## Page extract
## start

Swansea-born Heini Gruffudd has spent his life teaching Welsh to children and adults, has for many years been at the forefront of the campaign for Welsh-language education, and is a prolific author of successful and popular materials for Welsh learners. The original version of 'Welcome to Welsh' has sold 70,000 copies since it was first published in 1984 and his 'Welsh is Fun' has sold over 200,000 copies. His other Welsh-learners' titles include 'The Welsh Learner's Dictionary', 'Welsh Rules' and 'Talk Welsh'. His account of his Jewish mother fleeing to Britain to escape the Nazis, 'Yr Erlid', won the Wales Book of the Year Creative Non-Fiction award in 2013 and has been translated into English as 'A Haven from Hitler'.

## end

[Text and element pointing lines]
## start

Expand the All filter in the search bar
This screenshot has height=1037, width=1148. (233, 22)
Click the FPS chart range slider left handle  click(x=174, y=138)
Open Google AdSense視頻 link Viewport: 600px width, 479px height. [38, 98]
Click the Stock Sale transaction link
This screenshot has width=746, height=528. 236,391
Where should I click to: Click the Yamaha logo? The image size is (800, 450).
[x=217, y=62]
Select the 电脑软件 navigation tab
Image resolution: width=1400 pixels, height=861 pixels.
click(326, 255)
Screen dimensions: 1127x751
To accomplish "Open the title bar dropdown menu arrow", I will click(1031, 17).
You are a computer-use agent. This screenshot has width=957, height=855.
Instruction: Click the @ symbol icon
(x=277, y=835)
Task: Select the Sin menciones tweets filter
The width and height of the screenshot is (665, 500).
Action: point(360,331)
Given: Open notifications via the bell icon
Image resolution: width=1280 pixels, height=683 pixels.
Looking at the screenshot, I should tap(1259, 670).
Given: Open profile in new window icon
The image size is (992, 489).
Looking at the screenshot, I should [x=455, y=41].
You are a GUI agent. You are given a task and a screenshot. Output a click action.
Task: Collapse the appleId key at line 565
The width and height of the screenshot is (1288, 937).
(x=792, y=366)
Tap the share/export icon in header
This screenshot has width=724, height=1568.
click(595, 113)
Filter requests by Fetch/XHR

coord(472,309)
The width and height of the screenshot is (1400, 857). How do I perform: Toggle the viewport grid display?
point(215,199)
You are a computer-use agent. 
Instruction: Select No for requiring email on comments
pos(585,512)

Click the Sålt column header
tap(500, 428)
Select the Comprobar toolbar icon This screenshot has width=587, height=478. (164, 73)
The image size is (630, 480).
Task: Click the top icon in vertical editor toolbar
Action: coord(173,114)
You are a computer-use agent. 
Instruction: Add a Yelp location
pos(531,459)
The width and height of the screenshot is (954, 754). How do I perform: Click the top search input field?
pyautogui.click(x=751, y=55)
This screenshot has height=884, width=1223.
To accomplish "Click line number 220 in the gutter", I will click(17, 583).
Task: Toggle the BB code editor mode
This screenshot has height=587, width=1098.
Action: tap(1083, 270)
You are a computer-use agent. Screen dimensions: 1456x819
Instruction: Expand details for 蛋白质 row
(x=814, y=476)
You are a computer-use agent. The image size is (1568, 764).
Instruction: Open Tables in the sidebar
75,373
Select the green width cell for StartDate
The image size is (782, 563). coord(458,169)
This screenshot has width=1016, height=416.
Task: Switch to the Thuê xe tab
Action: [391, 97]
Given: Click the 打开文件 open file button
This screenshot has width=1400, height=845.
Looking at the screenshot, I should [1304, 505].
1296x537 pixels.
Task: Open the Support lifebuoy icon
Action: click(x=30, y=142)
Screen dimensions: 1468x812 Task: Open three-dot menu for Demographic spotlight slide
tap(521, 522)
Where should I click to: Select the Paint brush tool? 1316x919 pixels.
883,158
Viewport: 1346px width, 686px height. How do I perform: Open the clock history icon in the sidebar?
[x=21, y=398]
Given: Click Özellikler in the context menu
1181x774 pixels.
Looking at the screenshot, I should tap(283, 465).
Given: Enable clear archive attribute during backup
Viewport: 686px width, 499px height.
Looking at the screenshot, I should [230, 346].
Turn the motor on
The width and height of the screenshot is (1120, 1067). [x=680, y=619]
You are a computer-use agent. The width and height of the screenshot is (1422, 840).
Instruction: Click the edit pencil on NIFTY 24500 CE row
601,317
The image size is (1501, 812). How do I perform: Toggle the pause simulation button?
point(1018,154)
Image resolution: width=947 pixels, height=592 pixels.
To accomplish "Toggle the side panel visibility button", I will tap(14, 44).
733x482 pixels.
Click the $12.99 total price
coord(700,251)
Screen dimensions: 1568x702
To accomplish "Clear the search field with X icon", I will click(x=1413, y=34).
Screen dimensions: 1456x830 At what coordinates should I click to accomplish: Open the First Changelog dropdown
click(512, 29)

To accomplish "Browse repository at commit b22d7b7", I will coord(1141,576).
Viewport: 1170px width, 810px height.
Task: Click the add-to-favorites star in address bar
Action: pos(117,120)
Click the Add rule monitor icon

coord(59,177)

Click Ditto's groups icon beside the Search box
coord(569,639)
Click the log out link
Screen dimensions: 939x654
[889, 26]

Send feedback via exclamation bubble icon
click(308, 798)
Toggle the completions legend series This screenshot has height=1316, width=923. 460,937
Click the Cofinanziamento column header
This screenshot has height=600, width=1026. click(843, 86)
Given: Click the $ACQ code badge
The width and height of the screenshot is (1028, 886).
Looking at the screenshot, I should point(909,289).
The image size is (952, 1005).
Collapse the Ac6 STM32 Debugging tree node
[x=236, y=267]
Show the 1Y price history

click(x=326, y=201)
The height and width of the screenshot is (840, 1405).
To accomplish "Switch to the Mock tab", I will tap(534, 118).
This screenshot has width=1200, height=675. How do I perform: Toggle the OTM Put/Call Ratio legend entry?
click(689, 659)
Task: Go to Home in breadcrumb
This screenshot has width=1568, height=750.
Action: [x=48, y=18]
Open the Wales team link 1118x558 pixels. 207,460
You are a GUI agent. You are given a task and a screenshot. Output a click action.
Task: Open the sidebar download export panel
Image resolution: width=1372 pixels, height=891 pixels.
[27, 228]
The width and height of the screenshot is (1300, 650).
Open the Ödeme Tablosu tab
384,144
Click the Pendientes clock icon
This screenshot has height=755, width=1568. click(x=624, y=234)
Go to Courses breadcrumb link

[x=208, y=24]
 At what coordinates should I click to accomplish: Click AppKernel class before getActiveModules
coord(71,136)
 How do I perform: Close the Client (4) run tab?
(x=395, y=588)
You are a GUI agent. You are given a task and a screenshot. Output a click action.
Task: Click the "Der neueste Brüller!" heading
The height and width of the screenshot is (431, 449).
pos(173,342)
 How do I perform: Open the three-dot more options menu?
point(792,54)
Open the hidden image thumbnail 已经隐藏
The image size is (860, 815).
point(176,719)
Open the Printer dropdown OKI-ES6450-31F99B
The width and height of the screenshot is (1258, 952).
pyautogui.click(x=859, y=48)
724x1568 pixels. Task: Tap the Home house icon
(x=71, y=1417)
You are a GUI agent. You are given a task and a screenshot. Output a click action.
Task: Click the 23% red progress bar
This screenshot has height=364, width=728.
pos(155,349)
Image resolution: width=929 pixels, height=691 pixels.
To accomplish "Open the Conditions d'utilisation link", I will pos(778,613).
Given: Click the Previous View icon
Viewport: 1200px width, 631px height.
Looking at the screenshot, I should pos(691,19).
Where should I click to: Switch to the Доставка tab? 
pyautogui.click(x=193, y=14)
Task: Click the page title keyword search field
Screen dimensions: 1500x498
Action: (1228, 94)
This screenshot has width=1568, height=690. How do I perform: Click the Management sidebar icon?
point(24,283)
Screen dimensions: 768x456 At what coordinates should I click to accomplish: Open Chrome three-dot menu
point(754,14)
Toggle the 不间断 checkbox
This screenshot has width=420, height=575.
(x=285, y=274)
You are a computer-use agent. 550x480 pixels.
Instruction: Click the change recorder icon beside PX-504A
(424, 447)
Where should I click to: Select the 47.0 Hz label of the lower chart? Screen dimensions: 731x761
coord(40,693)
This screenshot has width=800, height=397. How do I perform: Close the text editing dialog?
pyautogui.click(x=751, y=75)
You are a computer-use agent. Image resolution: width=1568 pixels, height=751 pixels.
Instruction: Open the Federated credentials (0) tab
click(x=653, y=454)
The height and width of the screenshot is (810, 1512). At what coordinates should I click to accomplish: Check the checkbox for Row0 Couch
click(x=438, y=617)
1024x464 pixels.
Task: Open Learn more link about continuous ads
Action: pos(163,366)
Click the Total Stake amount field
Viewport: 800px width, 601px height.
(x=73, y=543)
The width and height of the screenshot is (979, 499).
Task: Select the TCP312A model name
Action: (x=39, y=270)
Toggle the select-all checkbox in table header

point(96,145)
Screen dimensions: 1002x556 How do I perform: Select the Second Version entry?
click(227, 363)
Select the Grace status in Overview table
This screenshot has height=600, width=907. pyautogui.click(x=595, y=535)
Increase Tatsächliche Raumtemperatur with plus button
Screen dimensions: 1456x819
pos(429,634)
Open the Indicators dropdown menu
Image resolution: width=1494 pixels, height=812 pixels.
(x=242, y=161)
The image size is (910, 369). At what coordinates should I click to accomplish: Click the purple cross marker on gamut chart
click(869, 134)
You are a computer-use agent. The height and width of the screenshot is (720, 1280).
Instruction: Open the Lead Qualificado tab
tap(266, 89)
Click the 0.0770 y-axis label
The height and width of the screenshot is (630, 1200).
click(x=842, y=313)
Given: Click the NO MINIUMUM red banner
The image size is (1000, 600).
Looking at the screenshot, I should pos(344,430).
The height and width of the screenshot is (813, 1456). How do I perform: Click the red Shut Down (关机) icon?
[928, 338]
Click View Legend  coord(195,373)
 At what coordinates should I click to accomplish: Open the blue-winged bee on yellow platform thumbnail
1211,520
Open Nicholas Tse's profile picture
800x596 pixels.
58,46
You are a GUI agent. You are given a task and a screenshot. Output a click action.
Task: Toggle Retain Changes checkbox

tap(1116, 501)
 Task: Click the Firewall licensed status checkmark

## end

## Your tasks
1 > Edit the passage about Heini Gruffudd: give it again from "Swansea-born Heini Gruffudd" up to and including "Haven from Hitler'.", with "prolific" replaced by "productive".
2 > Rewrite the paragraph beginning "Swansea-born Heini Gruffudd" in the passage about Heini Gruffudd as a short bulleted list that keeps its main facts.

## Solutions below
1 >
Swansea-born Heini Gruffudd has spent his life teaching Welsh to children and adults, has for many years been at the forefront of the campaign for Welsh-language education, and is a productive author of successful and popular materials for Welsh learners. The original version of 'Welcome to Welsh' has sold 70,000 copies since it was first published in 1984 and his 'Welsh is Fun' has sold over 200,000 copies. His other Welsh-learners' titles include 'The Welsh Learner's Dictionary', 'Welsh Rules' and 'Talk Welsh'. His account of his Jewish mother fleeing to Britain to escape the Nazis, 'Yr Erlid', won the Wales Book of the Year Creative Non-Fiction award in 2013 and has been translated into English as 'A Haven from Hitler'.

2 >
- Heini Gruffudd, born in Swansea, has spent his life teaching Welsh to children and adults.
- He has long been at the forefront of the campaign for Welsh-language education.
- He has written many successful materials for Welsh learners.
- 'Welcome to Welsh' was first published in 1984, and its original version has sold 70,000 copies.
- 'Welsh is Fun' has sold over 200,000 copies.
- His other titles for learners include 'The Welsh Learner's Dictionary', 'Welsh Rules' and 'Talk Welsh'.
- 'Yr Erlid' tells how his Jewish mother fled to Britain to escape the Nazis.
- It won the Wales Book of the Year Creative Non-Fiction award in 2013.
- It has been translated into English as 'A Haven from Hitler'.